Records for the task Start Marker

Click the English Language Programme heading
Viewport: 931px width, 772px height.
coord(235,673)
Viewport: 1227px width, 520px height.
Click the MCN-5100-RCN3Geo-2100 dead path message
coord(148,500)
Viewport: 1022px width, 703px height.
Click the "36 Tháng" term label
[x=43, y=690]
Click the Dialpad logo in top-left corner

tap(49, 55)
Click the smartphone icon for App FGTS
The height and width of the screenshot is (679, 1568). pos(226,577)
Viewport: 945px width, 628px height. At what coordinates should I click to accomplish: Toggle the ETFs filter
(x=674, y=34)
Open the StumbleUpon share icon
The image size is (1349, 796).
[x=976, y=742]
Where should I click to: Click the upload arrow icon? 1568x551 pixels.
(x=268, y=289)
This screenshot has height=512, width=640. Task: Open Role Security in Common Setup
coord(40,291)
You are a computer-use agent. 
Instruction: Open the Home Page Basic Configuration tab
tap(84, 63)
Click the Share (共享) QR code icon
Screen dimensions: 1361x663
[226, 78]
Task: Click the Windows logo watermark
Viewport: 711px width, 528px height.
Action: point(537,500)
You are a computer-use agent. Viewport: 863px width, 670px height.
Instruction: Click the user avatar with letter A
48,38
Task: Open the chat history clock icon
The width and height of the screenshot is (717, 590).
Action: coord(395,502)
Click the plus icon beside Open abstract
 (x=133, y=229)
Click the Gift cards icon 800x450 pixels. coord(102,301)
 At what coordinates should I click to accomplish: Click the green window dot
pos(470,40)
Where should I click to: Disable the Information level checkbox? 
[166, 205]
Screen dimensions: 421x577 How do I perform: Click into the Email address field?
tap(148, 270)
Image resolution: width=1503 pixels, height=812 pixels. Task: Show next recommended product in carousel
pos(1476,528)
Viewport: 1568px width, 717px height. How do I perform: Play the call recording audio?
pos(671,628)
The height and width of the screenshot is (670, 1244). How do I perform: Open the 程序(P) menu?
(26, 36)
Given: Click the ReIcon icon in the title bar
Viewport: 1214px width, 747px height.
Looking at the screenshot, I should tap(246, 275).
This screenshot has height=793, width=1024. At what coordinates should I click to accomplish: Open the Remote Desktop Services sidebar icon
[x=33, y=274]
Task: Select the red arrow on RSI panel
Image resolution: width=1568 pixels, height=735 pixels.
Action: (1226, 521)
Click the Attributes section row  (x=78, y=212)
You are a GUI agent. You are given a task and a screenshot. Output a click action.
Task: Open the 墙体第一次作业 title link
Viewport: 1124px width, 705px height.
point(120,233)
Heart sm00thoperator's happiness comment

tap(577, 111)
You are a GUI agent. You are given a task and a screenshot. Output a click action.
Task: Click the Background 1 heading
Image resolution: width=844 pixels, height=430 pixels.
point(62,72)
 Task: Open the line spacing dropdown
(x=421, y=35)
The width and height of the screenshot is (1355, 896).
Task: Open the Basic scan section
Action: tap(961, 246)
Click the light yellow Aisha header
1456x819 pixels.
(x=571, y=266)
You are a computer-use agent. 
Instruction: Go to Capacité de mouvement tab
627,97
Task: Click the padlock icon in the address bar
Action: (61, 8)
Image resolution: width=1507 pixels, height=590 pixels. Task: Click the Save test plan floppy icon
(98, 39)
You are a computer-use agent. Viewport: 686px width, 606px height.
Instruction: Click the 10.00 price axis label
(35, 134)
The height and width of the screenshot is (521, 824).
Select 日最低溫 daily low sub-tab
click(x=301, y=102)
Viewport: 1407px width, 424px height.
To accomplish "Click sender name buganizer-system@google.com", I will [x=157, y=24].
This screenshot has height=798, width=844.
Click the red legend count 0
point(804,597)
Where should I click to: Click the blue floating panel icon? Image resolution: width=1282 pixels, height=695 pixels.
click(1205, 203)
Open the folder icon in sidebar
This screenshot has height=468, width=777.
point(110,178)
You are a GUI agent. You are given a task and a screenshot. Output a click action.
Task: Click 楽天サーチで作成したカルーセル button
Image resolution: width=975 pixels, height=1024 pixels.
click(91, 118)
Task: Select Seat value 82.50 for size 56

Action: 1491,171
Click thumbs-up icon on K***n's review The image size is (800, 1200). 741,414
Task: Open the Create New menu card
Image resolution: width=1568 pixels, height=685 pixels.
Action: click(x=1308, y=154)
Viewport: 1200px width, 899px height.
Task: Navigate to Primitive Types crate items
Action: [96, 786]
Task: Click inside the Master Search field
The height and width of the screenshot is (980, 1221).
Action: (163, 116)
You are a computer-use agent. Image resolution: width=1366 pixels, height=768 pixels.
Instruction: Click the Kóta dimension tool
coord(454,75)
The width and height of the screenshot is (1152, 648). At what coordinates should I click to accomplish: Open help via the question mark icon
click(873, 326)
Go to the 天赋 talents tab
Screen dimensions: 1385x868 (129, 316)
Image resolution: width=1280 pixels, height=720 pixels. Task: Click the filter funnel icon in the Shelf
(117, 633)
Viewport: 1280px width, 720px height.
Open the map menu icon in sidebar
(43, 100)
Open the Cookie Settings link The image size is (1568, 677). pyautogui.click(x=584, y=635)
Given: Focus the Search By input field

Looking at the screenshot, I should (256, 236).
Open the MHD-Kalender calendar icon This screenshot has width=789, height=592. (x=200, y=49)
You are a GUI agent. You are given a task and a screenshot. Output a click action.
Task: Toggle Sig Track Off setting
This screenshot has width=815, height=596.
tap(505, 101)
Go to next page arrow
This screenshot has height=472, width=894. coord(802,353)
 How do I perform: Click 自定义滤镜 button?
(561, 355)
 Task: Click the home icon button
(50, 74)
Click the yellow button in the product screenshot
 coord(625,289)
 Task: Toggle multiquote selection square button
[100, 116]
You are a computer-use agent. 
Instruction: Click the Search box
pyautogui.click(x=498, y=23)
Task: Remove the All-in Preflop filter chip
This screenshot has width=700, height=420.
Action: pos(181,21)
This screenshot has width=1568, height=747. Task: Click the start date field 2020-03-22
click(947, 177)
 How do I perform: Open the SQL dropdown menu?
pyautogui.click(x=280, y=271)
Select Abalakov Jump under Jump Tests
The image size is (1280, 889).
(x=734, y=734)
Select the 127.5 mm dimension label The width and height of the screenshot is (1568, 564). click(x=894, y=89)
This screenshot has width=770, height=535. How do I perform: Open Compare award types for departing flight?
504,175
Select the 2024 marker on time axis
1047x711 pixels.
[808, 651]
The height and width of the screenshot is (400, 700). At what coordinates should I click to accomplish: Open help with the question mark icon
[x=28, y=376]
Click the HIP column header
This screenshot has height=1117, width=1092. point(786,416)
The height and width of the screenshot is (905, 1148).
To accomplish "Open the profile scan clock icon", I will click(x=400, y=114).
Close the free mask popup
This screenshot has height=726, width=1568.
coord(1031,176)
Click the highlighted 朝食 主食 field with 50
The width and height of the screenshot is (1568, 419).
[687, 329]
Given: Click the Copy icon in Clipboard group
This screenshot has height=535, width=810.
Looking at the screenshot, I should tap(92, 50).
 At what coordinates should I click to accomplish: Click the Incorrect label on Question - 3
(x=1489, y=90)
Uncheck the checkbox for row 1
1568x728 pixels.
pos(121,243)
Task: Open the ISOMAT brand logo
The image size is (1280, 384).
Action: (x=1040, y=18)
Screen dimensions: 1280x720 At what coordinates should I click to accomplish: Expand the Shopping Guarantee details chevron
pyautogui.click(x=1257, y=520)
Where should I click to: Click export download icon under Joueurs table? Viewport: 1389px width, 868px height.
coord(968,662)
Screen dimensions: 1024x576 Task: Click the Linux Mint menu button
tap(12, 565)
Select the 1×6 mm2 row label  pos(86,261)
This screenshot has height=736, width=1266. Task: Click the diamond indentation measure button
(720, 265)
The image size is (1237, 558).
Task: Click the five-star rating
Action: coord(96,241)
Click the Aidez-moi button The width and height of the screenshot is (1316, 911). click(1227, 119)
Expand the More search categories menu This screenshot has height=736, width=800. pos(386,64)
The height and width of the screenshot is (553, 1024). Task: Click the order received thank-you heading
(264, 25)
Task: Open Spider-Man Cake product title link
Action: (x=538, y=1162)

Records for the task End Marker

▸ What to do
The response should be the listing above, limited to the lines between the one holding "Image resolution: width=844" and the one holding "Task: Click inside the Master Search field", inclusive, reproduced exactly.

▸ Final answer
Image resolution: width=844 pixels, height=430 pixels.
point(62,72)
 Task: Open the line spacing dropdown
(x=421, y=35)
The width and height of the screenshot is (1355, 896).
Task: Open the Basic scan section
Action: tap(961, 246)
Click the light yellow Aisha header
1456x819 pixels.
(x=571, y=266)
You are a computer-use agent. 
Instruction: Go to Capacité de mouvement tab
627,97
Task: Click the padlock icon in the address bar
Action: (61, 8)
Image resolution: width=1507 pixels, height=590 pixels. Task: Click the Save test plan floppy icon
(98, 39)
You are a computer-use agent. Viewport: 686px width, 606px height.
Instruction: Click the 10.00 price axis label
(35, 134)
The height and width of the screenshot is (521, 824).
Select 日最低溫 daily low sub-tab
click(x=301, y=102)
Viewport: 1407px width, 424px height.
To accomplish "Click sender name buganizer-system@google.com", I will [x=157, y=24].
This screenshot has height=798, width=844.
Click the red legend count 0
point(804,597)
Where should I click to: Click the blue floating panel icon? Image resolution: width=1282 pixels, height=695 pixels.
click(1205, 203)
Open the folder icon in sidebar
This screenshot has height=468, width=777.
point(110,178)
You are a GUI agent. You are given a task and a screenshot. Output a click action.
Task: Click 楽天サーチで作成したカルーセル button
Image resolution: width=975 pixels, height=1024 pixels.
click(91, 118)
Task: Select Seat value 82.50 for size 56

Action: 1491,171
Click thumbs-up icon on K***n's review The image size is (800, 1200). 741,414
Task: Open the Create New menu card
Image resolution: width=1568 pixels, height=685 pixels.
Action: click(x=1308, y=154)
Viewport: 1200px width, 899px height.
Task: Navigate to Primitive Types crate items
Action: [96, 786]
Task: Click inside the Master Search field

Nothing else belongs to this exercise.